The Argument
- Website type: Online magazine, opinion
- Available in: English
- Headquarters: Washington, D.C., U.S.
- Owner: Independent
- Creator: Jerusalem Demsas
- Editor: Jerusalem Demsas
- Website: theargumentmag.com
- Commercial: Yes
- Launched: 2025
- Current status: Active

= The Argument (magazine) =

American liberal online magazine

The Argument is an American online magazine that publishes commentary, analysis and reported essays on politics, culture, and public policy from a liberal perspective.

== History ==
The editor-in-chief of The Argument is Jerusalem Demsas (formerly of The Atlantic). The publication attempts to blend traditional opinion writing with analytical and explanatory journalism. It is purportedly designed to boost liberalism.

Demsas raised over $4 million before starting the magazine. This was venture-capital funding, resulting in a $20 million valuation. The funders include Facebook cofounder Dustin Moskovitz; former Enron trader and current Meta energy and data center strategist John Arnold; a Pritzker family heir; a Niskanen Center board member; and Stripe cofounder Patrick Collison.

According to early coverage in industry press, the site positioned itself as a space for slower, more reflective commentary amid fast-paced online news cycles.

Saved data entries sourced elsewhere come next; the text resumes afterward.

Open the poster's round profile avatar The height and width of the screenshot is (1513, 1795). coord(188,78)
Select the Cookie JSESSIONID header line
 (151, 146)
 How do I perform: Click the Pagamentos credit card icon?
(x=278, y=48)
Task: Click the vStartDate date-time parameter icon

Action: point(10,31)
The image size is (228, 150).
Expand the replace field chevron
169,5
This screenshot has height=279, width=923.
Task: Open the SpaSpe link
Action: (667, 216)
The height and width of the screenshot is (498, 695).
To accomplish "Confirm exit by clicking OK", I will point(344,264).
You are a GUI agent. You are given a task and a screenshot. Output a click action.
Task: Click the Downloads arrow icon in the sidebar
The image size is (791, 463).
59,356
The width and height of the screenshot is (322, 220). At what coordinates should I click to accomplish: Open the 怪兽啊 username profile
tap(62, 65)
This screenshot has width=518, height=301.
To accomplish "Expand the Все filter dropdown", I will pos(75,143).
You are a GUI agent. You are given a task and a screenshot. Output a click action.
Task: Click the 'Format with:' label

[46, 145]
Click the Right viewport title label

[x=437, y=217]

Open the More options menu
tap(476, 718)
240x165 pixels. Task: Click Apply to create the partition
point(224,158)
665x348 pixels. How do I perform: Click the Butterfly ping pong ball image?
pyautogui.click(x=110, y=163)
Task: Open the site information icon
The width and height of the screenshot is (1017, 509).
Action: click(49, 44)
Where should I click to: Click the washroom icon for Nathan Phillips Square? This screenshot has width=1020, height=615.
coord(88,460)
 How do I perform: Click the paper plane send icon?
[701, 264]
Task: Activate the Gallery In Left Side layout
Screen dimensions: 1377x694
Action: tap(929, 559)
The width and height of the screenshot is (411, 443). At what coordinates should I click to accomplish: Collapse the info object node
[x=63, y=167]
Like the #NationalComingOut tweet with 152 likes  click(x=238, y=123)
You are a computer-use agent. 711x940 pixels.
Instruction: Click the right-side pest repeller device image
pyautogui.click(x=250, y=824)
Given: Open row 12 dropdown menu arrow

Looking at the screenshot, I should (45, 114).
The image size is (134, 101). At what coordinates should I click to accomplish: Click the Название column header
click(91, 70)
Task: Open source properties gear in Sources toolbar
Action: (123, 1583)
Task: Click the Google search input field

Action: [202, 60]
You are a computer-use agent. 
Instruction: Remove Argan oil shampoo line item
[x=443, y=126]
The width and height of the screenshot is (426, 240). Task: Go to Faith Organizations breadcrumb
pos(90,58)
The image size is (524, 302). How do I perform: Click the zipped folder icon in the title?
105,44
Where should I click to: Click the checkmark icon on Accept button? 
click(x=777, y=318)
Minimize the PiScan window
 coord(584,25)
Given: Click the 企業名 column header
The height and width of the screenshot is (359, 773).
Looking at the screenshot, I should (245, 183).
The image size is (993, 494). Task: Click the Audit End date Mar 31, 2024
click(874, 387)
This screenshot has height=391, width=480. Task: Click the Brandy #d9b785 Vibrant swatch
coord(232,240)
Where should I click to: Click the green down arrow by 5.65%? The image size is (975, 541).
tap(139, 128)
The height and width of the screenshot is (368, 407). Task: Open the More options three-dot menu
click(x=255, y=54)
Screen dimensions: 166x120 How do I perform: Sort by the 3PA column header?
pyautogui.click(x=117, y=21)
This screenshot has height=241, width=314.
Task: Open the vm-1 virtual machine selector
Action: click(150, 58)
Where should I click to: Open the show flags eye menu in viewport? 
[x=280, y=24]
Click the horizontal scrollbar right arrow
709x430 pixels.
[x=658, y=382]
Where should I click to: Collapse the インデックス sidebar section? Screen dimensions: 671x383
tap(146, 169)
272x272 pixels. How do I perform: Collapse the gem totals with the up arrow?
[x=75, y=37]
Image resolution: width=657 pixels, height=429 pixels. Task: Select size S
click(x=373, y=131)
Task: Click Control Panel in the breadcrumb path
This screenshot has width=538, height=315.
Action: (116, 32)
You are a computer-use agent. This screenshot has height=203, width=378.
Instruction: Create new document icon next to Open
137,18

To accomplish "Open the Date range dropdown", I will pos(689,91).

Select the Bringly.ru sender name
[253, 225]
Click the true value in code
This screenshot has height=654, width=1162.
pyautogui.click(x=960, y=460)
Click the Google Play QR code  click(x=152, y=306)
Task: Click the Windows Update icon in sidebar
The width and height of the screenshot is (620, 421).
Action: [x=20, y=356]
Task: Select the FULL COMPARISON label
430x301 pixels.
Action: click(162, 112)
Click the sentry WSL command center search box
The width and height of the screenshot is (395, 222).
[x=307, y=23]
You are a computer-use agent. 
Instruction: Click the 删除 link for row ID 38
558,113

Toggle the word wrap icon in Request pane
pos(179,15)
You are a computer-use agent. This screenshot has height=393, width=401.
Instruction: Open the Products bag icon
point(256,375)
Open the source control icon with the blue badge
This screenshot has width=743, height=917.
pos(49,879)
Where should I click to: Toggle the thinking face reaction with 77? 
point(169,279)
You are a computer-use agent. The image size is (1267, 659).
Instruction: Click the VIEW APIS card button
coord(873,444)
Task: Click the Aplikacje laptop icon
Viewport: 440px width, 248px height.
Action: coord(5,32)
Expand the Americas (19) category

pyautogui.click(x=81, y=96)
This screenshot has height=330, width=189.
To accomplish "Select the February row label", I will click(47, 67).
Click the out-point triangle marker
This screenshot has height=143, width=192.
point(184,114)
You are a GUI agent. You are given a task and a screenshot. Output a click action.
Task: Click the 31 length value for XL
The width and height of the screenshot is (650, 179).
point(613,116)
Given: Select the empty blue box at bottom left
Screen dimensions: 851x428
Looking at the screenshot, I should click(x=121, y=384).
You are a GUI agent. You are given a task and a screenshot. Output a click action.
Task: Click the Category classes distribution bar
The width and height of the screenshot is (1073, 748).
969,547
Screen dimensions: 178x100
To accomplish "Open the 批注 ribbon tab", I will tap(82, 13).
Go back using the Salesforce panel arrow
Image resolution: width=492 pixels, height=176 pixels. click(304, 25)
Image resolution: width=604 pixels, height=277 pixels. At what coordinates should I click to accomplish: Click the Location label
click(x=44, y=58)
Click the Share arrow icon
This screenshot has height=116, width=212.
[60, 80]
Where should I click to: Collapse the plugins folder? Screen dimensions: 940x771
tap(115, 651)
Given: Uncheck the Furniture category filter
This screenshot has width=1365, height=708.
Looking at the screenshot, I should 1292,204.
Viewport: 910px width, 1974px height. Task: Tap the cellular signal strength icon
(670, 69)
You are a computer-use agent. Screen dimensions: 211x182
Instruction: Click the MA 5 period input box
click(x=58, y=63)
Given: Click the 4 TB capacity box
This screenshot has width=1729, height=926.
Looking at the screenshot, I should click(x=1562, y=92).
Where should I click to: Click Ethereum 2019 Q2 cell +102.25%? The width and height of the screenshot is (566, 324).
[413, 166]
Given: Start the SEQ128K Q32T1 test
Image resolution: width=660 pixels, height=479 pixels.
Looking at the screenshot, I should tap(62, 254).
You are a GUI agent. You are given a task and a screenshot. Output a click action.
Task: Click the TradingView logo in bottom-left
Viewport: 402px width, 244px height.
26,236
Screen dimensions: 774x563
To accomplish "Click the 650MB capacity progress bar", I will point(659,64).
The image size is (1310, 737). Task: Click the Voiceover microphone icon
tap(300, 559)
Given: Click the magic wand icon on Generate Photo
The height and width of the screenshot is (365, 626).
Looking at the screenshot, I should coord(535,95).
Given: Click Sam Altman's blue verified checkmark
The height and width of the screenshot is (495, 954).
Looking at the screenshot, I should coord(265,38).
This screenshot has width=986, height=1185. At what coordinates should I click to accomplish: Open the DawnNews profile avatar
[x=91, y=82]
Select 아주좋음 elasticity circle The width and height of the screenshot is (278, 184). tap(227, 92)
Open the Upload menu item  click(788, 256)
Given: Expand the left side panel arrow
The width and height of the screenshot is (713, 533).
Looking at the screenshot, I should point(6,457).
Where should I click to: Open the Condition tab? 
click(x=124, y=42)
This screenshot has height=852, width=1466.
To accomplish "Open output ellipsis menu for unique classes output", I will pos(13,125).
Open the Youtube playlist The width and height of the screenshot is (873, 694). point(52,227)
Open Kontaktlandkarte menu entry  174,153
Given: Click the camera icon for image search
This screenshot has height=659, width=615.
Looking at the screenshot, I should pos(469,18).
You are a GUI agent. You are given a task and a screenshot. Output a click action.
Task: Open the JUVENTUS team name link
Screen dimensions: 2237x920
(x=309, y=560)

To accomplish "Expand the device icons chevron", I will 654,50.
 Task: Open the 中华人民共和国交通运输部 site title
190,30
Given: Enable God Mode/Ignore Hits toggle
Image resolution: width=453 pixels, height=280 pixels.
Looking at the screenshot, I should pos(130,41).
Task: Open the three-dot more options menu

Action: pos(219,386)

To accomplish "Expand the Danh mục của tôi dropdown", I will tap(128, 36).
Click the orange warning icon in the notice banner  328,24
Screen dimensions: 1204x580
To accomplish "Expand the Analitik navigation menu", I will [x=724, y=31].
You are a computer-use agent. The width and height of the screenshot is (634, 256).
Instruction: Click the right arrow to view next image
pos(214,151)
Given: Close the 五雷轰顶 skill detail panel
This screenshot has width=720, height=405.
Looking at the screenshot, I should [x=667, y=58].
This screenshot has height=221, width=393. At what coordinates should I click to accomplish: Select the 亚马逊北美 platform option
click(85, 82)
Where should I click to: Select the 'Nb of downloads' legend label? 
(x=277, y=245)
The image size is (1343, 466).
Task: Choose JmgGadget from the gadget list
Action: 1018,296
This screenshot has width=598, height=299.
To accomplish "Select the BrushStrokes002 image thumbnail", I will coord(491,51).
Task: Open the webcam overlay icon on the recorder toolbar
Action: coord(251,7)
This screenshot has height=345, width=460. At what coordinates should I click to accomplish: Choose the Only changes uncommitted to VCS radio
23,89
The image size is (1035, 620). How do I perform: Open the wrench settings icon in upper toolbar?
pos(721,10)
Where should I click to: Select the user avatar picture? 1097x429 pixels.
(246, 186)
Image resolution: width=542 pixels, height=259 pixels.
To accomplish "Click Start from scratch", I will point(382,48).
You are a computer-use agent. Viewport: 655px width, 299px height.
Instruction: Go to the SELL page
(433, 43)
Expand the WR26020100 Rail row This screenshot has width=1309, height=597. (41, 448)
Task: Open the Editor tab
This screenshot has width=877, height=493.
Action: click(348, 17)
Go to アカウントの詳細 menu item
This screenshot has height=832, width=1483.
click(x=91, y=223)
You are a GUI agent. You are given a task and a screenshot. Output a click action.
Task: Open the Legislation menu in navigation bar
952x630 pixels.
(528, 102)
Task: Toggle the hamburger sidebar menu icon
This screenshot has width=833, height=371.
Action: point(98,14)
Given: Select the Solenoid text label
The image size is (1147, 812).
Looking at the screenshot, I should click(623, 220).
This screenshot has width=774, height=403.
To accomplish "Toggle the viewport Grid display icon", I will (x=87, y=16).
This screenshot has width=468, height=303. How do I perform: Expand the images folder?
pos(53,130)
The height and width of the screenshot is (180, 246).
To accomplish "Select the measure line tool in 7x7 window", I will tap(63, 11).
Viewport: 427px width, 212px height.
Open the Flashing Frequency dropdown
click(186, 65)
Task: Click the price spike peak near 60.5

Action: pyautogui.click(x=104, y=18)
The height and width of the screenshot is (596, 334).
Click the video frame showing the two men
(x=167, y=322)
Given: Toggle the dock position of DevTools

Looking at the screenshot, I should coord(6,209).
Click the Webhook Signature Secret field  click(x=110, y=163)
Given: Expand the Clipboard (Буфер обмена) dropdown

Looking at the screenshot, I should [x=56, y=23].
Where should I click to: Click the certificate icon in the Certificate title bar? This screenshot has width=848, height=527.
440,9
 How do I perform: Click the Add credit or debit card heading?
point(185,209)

The publication features essays, longform commentary, and analytical pieces on U.S. politics, education policy, culture, and social issues. Its staff writers, Jordan Weissmann and Kelsey Piper, are joined by contributions from writers like Matthew Yglesias, Derek Thompson and Lakshya Jain. Its pieces frequently spotlight controversial or under-discussed issues. It has been described as having a particular focus on Abundance-style content.